__Requirement__:
Return only the lines from the one that contains "Viewport: 1430px width, 691px" through the last line of the records below, exactly as they stand. Pictures are not part of the copy.

Saved data entries

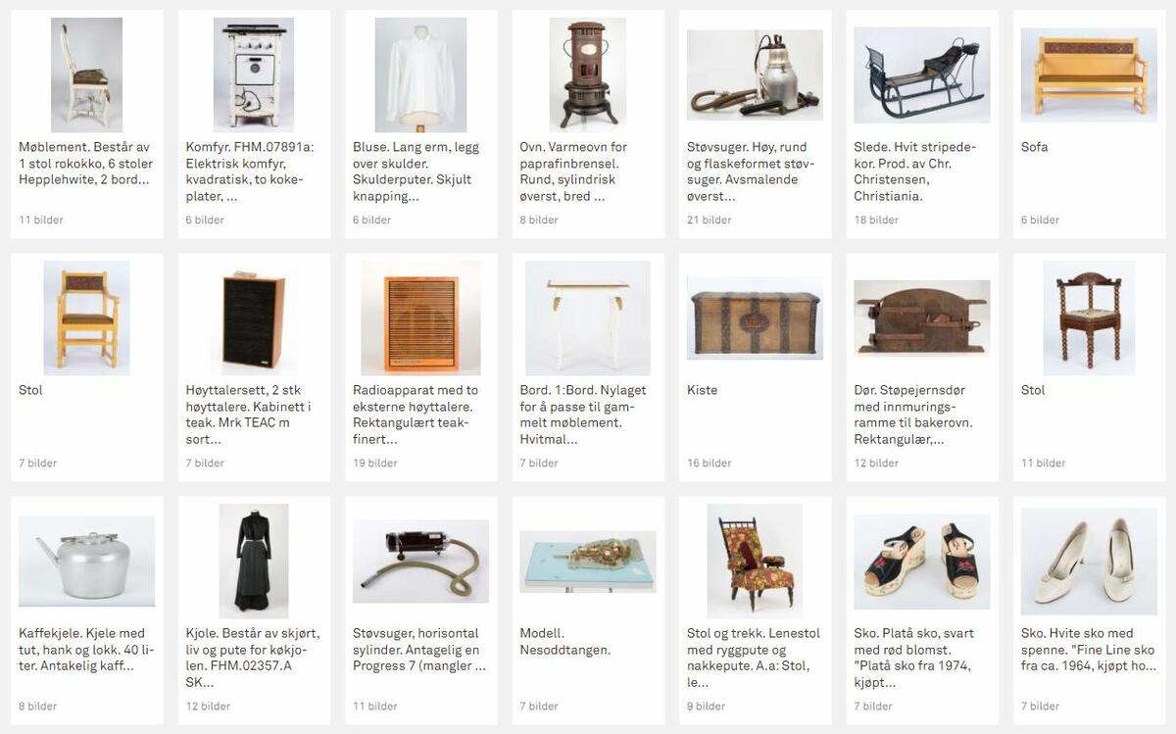Open the white-painted Bord table image
Image resolution: width=1176 pixels, height=734 pixels.
coord(588,318)
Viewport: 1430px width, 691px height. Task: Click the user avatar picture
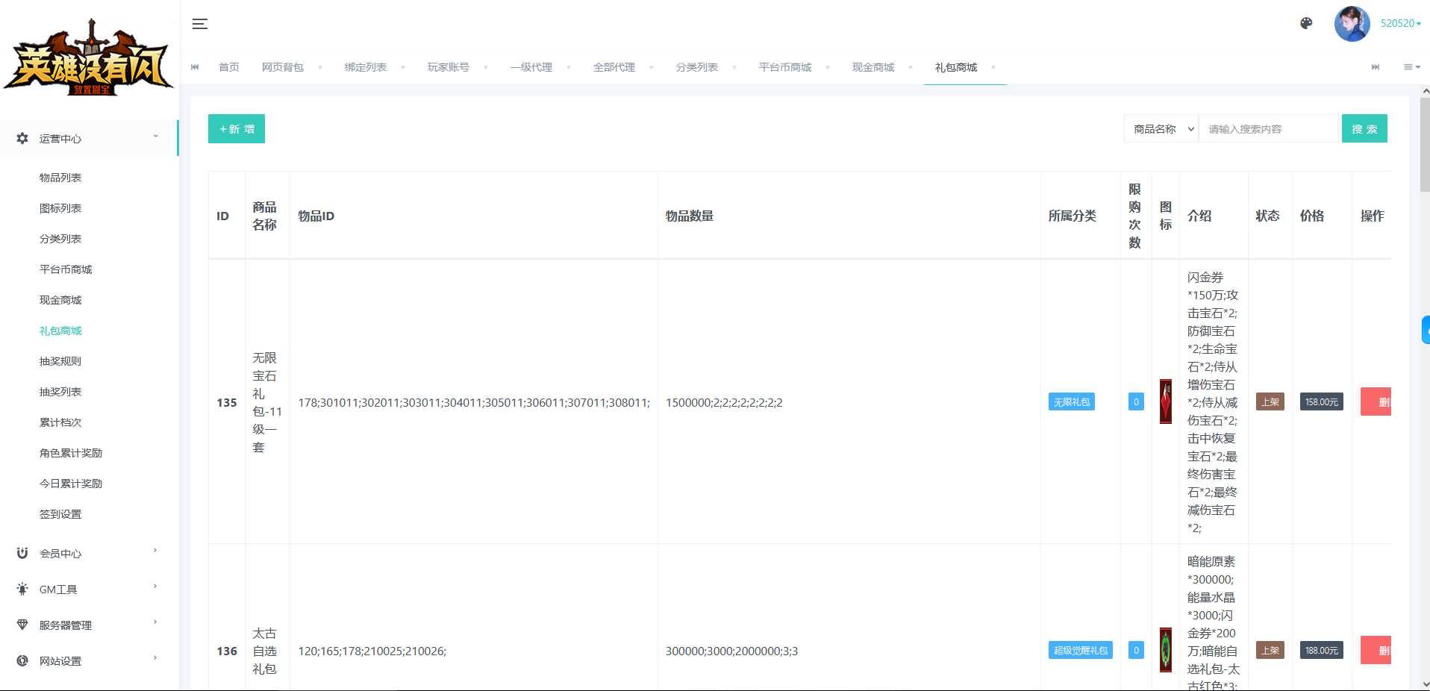(x=1352, y=24)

__Exercise output__:
Viewport: 1430px width, 691px height. Task: Click the user avatar picture
(x=1352, y=24)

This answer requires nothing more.